By The Maritime Executive 03-22-2021 06:18:18

In its latest effort to expand its presence in maritime operations, China announced that it plans to build its largest maritime scientific research vessel. China State Shipbuilding Corporation (CSSC) and the Guangdong Institute of Intelligent Unmanned System agreed to build the vessel. Reportedly they plan to deploy the ship in the South China Sea.

To be built in China’s southern Guangdong Province at CSSC’s Guangzhou Shipyard International, the vessel is to be fitted with an electric propulsion system. The ship will reportedly have a displacement of more than 10,100 tons. Measures were reported at 383 feet in length with a 69-foot beam and a draft of 18 feet.

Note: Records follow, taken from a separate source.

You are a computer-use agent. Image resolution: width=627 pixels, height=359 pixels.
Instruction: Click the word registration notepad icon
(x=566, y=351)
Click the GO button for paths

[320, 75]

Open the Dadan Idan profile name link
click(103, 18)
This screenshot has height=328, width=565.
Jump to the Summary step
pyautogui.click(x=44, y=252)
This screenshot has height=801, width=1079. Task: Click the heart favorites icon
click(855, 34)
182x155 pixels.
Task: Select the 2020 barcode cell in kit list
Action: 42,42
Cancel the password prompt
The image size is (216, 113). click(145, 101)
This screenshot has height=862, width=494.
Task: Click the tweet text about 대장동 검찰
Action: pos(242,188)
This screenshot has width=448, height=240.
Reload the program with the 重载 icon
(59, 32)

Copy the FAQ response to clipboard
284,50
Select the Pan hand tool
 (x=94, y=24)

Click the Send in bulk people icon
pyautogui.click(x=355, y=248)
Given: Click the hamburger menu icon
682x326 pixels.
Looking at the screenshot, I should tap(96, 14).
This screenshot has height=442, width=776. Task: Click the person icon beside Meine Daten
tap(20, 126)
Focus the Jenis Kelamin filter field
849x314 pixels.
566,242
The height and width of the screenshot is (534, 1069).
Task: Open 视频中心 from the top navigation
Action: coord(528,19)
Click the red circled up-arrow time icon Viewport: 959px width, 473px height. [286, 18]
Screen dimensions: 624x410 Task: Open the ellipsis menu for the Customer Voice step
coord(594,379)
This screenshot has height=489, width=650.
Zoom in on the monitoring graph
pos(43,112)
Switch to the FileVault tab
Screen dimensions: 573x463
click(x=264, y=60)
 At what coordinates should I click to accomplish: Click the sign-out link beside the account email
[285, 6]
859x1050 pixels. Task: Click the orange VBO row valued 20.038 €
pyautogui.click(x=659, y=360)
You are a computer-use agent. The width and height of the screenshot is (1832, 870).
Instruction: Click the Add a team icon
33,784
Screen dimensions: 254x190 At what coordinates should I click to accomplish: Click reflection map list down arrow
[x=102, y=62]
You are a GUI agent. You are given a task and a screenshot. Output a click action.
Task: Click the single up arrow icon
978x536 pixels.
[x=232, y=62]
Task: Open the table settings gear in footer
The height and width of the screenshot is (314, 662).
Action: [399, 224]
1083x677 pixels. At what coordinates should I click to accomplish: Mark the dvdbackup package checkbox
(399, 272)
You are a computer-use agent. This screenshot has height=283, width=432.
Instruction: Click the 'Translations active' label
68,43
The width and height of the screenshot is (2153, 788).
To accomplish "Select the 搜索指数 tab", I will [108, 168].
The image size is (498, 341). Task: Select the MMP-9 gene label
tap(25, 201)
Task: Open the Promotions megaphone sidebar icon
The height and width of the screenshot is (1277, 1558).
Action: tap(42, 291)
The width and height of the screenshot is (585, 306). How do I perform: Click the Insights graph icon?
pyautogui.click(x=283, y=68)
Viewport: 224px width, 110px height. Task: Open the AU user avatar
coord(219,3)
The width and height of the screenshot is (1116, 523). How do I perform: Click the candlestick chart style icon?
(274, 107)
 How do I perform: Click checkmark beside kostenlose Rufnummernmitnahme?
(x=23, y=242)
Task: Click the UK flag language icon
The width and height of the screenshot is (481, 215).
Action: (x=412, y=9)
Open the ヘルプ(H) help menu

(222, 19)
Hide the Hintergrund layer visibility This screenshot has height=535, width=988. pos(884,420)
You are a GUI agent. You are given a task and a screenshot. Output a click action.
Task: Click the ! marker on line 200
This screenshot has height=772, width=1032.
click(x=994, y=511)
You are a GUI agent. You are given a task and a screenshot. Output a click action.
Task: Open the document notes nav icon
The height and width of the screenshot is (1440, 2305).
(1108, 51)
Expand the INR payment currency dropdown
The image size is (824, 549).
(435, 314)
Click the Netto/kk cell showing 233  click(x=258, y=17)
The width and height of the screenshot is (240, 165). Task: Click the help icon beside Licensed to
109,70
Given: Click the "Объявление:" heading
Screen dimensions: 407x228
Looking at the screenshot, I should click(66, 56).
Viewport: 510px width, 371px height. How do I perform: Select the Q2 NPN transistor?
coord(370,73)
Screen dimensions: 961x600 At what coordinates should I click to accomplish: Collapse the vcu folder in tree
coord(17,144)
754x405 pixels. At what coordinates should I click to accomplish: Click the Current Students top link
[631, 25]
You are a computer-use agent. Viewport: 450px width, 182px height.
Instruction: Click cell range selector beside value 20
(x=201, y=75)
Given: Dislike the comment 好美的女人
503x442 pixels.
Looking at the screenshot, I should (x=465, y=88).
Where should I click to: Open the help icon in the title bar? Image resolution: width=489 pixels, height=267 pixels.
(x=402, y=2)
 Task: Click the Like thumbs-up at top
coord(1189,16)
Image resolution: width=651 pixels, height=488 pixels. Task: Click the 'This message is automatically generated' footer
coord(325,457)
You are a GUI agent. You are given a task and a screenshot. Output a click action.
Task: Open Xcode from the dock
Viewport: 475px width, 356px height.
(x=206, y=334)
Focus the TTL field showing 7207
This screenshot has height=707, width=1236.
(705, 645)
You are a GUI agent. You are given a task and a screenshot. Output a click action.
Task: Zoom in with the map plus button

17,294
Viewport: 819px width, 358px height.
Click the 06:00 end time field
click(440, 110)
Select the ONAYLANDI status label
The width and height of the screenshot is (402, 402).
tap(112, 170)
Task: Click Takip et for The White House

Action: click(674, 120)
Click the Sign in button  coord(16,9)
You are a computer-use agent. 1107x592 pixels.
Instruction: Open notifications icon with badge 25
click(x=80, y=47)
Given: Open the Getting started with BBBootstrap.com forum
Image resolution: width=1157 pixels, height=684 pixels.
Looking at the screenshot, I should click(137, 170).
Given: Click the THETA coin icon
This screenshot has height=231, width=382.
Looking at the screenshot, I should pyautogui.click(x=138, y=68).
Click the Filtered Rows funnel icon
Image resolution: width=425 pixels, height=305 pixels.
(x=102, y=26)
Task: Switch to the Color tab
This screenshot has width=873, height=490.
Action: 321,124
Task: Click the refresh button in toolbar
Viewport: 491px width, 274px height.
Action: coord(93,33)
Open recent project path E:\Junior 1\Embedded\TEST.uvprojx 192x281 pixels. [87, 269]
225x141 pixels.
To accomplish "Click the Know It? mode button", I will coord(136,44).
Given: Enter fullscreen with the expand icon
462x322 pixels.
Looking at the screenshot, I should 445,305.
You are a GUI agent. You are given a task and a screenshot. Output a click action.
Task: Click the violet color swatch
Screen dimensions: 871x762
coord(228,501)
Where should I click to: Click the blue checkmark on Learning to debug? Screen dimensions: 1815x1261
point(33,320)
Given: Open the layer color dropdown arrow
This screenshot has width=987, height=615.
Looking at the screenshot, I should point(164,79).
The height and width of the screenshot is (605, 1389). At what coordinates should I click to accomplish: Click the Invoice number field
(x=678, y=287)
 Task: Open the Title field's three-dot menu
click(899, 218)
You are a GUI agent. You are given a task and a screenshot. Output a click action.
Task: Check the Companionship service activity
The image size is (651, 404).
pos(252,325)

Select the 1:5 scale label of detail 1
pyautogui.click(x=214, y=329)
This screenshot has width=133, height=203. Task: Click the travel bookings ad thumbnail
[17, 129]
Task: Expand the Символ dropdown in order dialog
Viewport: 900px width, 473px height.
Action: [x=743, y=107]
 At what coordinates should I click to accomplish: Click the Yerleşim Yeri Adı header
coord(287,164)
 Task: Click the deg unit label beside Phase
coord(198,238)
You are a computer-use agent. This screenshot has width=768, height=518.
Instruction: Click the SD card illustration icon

The ship will feature several advanced technologies including a DP2 dynamic positioning system. The hull will be rated for B-level ice operations and the ship will have a unique 360-degree view from its bridge and control center.

According to the Chinese authorities, the construction of the vessel will enable multi-disciplinary marine scientific investigations to be conducted and expand China's marine scientific research capabilities. The vessel will be outfitted with a broad range of scientific exploration equipment and supporting operation equipment such as multi-beam, single-beam, thermohaline, and depth sounding. 

China is currently believed to be operating approximately 60 vessels which they report were commissioned for scientific research. The types of research range from geophysical exploration to seismic acquisition and processing.

The institute that will operate the vessel when completed is a public organization operated by the Shenyang Institute of Automation. The institute is reportedly a partnership between the Chinese Academy of Sciences, the Guangzhou city government, and the Administrative Committee of Guangzhou's Nansha Development Zone.

No details were offered on the timeline for the construction and commissioning of the new vessel.